20 Apr 2025
Easter Sunday
Isaiah 65:17-end, Acts 10:34-43, John 20:1-18
The Greatest Paradigm Shift
Just over three-hundred years ago, people saw the world through Isaac Newton’s eyes. Newton described a world that was regular, clockwork, where things were entirely predictable. Gravity pulls things to the ground, objects move in straight lines, time is the same for everyone, everywhere. It was a clockwork universe.
But in the beginning of the twentieth century, this view of reality was fundamentally changed by a man called Albert Einstein who developed what was to become his world-famous theory of relativity. Einstein shocked the world by demonstrating that not everything obeyed Newton’s laws. When things are moving extremely fast, for example, or when they are affected by extreme gravity. Huge things like the sun warp space, and light can bend around stars in such circumstances. Time itself can stretch or shrink depending on how fast you are moving. If a rocket zooms through space at near light speed, time moves slower than for someone standing still on Earth. In short, this theory demonstrated that our view of time, space and motion all depend on where we are and how fast we are moving. Everything is relative. Nothing is fixed.

### [YOUR TASKS]
a) The Easter sermon describes the world as people saw it through Isaac Newton's eyes as "a clockwork universe." In one to three sentences, explain what about that world, as the sermon describes it, earned this description.
b) Pick up the Easter sermon after its final sentence, "Nothing is fixed," and continue it in the same voice.

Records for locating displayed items
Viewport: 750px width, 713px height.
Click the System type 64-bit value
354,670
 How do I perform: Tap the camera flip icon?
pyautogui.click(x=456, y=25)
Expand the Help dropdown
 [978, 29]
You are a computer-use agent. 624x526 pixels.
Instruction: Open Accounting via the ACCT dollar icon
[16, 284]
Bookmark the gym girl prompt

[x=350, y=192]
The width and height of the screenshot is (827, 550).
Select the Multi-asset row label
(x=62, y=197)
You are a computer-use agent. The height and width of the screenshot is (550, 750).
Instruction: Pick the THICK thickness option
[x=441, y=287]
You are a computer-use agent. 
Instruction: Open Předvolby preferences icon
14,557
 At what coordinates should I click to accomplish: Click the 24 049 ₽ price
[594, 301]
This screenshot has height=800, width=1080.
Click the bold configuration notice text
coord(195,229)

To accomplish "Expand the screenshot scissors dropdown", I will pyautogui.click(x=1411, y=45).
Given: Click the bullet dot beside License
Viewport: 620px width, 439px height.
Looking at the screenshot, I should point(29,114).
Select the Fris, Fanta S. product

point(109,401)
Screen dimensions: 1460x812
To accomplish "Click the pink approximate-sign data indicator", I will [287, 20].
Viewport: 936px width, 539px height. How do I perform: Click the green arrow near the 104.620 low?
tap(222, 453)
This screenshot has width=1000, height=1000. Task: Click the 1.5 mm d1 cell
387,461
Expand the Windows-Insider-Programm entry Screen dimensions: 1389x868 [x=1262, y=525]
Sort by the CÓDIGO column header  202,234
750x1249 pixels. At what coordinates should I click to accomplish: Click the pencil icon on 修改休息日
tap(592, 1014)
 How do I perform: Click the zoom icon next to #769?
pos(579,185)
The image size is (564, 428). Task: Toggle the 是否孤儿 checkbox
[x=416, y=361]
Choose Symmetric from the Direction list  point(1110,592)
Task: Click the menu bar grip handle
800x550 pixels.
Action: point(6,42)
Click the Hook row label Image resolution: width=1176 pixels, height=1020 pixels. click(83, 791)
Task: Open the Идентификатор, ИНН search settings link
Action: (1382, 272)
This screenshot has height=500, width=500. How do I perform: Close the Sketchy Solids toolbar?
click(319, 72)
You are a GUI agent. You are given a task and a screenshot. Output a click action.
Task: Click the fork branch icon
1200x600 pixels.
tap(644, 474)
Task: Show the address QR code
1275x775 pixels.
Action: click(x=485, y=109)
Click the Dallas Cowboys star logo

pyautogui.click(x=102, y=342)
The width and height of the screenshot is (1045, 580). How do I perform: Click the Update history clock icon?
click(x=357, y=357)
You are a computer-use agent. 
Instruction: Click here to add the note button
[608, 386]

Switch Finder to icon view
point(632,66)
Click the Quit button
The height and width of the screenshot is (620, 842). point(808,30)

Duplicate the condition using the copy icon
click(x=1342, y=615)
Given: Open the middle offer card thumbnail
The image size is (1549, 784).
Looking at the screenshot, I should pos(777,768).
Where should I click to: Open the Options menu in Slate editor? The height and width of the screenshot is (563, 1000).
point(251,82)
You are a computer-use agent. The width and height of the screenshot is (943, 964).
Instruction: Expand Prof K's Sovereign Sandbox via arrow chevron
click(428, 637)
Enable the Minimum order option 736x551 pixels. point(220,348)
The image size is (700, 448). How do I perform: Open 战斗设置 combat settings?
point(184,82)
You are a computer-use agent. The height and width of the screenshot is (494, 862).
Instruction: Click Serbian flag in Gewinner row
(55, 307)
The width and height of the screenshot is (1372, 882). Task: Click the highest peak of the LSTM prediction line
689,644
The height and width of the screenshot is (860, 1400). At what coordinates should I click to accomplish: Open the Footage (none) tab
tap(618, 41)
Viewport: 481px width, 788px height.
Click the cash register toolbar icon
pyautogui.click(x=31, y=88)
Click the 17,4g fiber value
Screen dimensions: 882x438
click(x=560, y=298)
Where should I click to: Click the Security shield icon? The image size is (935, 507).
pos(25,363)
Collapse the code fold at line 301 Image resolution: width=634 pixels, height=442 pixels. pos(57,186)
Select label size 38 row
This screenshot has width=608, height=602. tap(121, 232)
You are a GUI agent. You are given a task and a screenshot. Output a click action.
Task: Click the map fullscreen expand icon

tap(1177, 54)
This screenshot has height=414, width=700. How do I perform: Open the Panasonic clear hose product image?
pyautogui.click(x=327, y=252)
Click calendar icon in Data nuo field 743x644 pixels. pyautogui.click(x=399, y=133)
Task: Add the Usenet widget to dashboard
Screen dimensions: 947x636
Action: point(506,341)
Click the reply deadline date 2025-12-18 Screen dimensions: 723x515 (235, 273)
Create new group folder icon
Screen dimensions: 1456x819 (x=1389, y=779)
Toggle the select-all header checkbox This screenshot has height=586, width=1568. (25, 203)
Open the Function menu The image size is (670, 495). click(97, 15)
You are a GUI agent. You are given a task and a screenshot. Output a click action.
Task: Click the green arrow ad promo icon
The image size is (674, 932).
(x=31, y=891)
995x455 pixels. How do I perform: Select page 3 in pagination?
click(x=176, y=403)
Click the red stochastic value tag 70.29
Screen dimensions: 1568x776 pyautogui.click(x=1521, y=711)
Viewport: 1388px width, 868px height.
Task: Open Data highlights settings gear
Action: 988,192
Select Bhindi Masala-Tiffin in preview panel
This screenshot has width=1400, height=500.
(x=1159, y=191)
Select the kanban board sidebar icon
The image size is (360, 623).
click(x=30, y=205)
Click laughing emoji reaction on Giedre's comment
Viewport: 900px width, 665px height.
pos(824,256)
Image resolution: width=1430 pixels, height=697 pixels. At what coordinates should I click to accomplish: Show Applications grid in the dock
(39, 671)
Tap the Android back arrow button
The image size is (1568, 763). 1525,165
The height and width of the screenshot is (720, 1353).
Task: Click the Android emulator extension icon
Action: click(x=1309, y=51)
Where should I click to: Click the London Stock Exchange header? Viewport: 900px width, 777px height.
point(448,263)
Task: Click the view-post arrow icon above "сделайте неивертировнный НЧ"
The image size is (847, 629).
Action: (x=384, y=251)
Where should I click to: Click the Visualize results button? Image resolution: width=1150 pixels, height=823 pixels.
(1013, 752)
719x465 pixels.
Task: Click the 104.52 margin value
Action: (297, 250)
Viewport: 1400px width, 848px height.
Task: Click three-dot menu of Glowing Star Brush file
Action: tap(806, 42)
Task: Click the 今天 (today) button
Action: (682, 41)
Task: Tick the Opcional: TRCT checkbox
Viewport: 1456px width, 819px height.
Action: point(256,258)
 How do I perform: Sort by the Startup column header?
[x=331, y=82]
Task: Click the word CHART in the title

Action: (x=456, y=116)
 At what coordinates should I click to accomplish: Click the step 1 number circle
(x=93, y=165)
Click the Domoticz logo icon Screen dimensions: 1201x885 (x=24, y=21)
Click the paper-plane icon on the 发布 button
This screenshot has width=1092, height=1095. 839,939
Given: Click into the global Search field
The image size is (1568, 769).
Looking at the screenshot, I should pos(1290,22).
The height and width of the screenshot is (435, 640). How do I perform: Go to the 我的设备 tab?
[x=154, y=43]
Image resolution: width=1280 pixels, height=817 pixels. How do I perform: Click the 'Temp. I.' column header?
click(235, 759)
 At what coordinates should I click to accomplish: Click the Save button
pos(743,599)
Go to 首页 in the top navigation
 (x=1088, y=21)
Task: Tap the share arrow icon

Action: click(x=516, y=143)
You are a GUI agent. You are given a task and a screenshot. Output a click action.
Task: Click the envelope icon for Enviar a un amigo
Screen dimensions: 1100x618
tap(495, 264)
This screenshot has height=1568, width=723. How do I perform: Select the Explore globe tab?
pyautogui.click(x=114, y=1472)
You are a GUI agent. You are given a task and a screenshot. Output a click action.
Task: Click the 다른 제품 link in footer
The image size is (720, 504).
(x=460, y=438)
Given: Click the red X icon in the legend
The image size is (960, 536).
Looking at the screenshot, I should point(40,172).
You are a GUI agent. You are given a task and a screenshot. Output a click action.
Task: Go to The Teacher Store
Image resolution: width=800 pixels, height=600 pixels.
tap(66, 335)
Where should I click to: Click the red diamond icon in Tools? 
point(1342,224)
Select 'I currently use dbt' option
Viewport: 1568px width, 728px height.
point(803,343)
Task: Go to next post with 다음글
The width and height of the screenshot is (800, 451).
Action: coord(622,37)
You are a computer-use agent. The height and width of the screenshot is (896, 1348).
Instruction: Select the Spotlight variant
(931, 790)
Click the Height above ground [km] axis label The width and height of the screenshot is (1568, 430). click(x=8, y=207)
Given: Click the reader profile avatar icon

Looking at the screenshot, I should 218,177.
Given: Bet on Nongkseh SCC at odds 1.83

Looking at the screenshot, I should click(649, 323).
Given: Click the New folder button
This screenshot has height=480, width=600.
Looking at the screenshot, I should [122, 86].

### [ANSWERS TO EACH TASK]
a) Newton's world was regular and entirely predictable. Gravity pulls things to the ground, objects move in straight lines, and time is the same for everyone, everywhere.

b)
Einstein’s theory of relativity changed everything. Previously the world had been seen as a stage set on which nothing moved. Now, it was as though the stage was constantly shifting, and the sets were being changed and the props were being moved around. The map of reality was being redrawn. And it was no surprise at all to find out that many people struggled to accept it.
When asked to explain the theory of relativity, Einstein said, “Put your hand on a hot stove for a minute, and it seems like an hour. Sit with a pretty girl for an hour, and it seems like a minute. That's relativity.”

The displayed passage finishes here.